Meek was selected as one of ten national artists to celebrate the 10th Anniversary of the Nasher Sculpture Center with the commissioning of a site-specific installation. Meek’s retrospective Vicki Meek: 3 Decades of Social Commentary opened in November 2019 at Houston Museum of African American Culture and marked the end of her concentrating solely on her installation practice as she moves into creating work using video as the primary medium. She dubs these new works video comments since they are no more than 8 minutes in length and are done in a series format.

Vicki Meek has been awarded a number of grants and honors including National Endowment for the Arts NFRIG Grant, Dallas Observer MasterMind Award, Dallas Museum of Art Otis and Velma Davis Dozier Travel Grant, Texas Black Filmmakers Mission Award, Women of Visionary Influence Mentor Award, Dallas Women’s Foundation Maura Award, nominated for the Louis Comfort Tiffany Foundation Award, the African American Museum at Dallas, A. Maceo Smith Award for Cultural Achievement and was selected as the 2021 Texas Artist of the Year by Art League of Houston.

 

In addition to having a studio practice, Vicki Meek is an independent curator and writes cultural criticism for Dallas Weekly with her blog Art & Racenotes and also wrote a monthly column, ARTiculate for TheaterJones, an online performing arts magazine.

Meek was an adjunct faculty member for UMass Arts Extension Program in Amherst, Massachusetts where she taught a course in Cultural Equity in the Arts. With over 40+ years of arts administrative experience that includes working as a senior program administrator for a state arts agency, a local arts agency and running a non-profit visual arts center, after 20 years, Vicki Meek retired in March 2016 as the Manager of the South Dallas Cultural Center in Dallas. She served on the board of National Performance Network/Visual Artists Network 2008-15 and was Chair from 2012-2014. In 2016, Meek was selected to be a Fellow in the Intercultural Leadership Institute and also became a Voting Member of Alternate Roots, a national artist service organization.

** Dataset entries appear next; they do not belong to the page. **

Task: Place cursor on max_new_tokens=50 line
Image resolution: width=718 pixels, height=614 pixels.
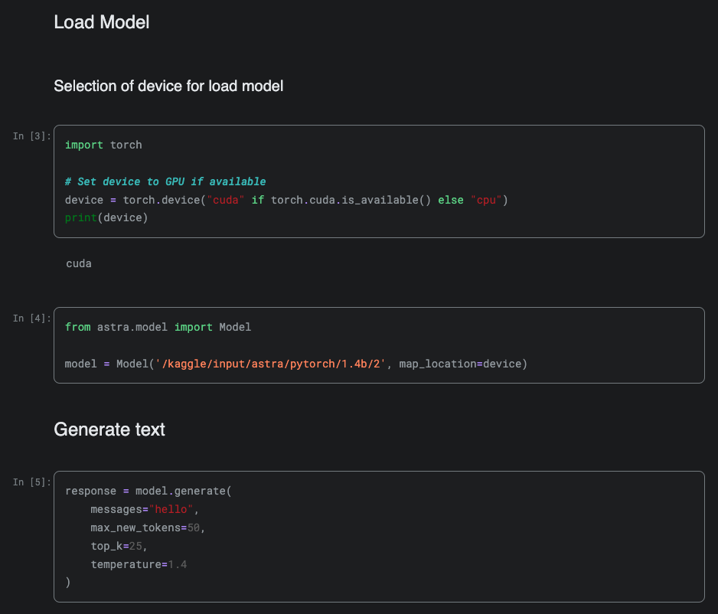Action: click(x=148, y=527)
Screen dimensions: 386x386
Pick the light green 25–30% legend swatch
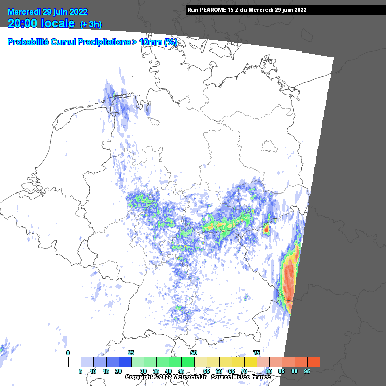[x=137, y=362]
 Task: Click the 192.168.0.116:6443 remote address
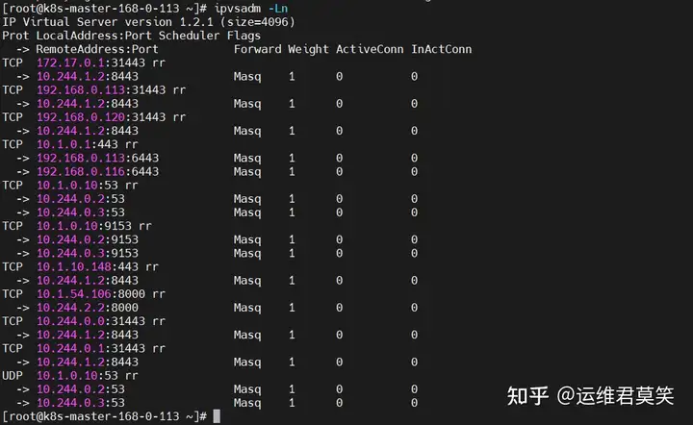97,172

Vicki Meek currently spends time as Chief Operating Officer and Board Member of USEKRA: Center for Creative Investigation, a non-profit retreat for creatives in Costa Rica founded by internationally acclaimed performance artist Elia Arce. She is also Dallas Mayor Eric Johnson’s at-large appointment to the Arts and Culture Commission and the Public Art Committee. Meek is represented by Talley Dunn Gallery in Dallas, Texas.